_Texto del documento_.
Es la de Alcalde una poesía de la gran risa, quizás porque ante todo es un diálogo constante con lo más vivo de los vivos y también con la muerte. Con su horizonte irrecusable. Y con los muertos mismos. Por eso está llena de agonías, cadáveres felices, ataúdes, velorios y lloronas. Este diálogo íntimo puede tener en parte un origen concreto, biográfico: los años en que Alcalde trabajó trasladando ataúdes en una funeraria. Mejor lo cuenta él mismo en la conferencia que esta antología recoge a modo de epílogo: «Como los viajes eran bastante largos y aburridos no quedaba más remedio que entablar un buen diálogo con el difunto, escuchar también su parte, entrar en lo más recóndito de las confidencias aunque el acompañante se fuera poniendo cada vez más pálido».

Traductor libre de poemas italianos y alemanes, aymaras y franceses, clásicos y vanguardistas (versiones recogidas en su libro El árbol de la palabra), cronista quemante, novelista de ocasión y cuentista excepcional, hombre clave en la editorial Quimantú, donde dirigió la colección «Nosotros los chilenos», Alcalde fue también autor de piezas teatrales descomedidas –una de ellas, La consagración de la pobreza, fue llevada a escena en 1995 por Andrés Pérez–, una fotonovela sobre Marilyn Monroe (en un diálogo explícito con Ernesto Cardenal), un relato gráfico sobre el accidente de los rugbistas uruguayos en la cordillera de los Andes y varios ensayos biográficos sobre figuras como Fellini, Pelé, Salvador Allende, Joan Báez, Nixon, Agustín Lara, Cassius Clay y Carlos Droguett.

_Objetivo_. Según el texto sobre la poesía de Alcalde, ¿en qué trabajó Alcalde durante algunos años? Los datos no intervienen en esto.

_Datos_.
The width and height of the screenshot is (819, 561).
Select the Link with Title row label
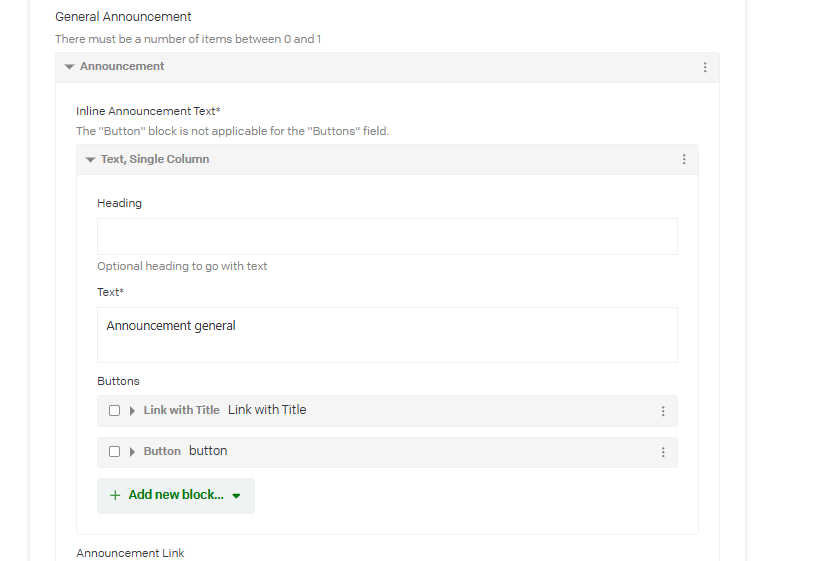coord(181,410)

_Tarea resuelta_. Trabajó trasladando ataúdes en una funeraria.